Published in the Lancet, the Bypass versus Angioplasty in Severe Ischaemia of the Leg (BASIL-2) randomised controlled trial (RCT), which was run through the University of Birmingham Clinical Trials Unit (BCTU), and which was funded by the National Institute for Health and Care Research (NIHR), compared two revascularisation strategies for restoring limb perfusion in patients with chronic limb-threatening ischaemia (CLTI) due to atherosclerosis affecting the arteries below the knee.
Patients from the UK, Sweden and Denmark were randomly assigned to either a vein bypass (VB) first or a best endovascular treatment (BET) first revascularisation strategy.
Patients who were randomised to VB first were one third more likely to require a major amputation or die during follow-up than patients who were randomised to BET, which in most cases comprised plain balloon angioplasty with selective use of stents.
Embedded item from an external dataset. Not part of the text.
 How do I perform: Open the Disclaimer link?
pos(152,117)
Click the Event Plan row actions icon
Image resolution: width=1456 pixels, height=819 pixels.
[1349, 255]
Professor Andrew Bradbury, Sampson Gamgee Professor of Vascular Surgery at the University of Birmingham and Chief Investigator of the BASIL-2 trial said:
“Patients with chronic limb-threatening ischaemia generally have very poor prognosis and optimal strategies for restoring limb perfusion remain incompletely defined. BASIL-2 is only the third published RCT in patients with CLTI, and the only one to have specifically recruited patients who required intervention to arteries below the knee to restore blood flow to the lower leg and foot.
“There were many challenges to recruitment and follow-up, most recently due to the COVID-19 pandemic. However, BASIL-2 has now produced a statistically robust and clinically meaningful result that is likely to have an influence on the management of CLTI worldwide”
Professor Andrew Farmer, Director of NIHR’s Health Technology Assessment (HTA) Programme, which funded the trial, said:
“The findings of this important study are likely to greatly improve treatments for patients with this life-threatening and debilitating condition. Once again NIHR-funded research is providing vital evidence to drive forward outcomes for patients and better ways of delivering care for the NHS for those who plan and deliver services.”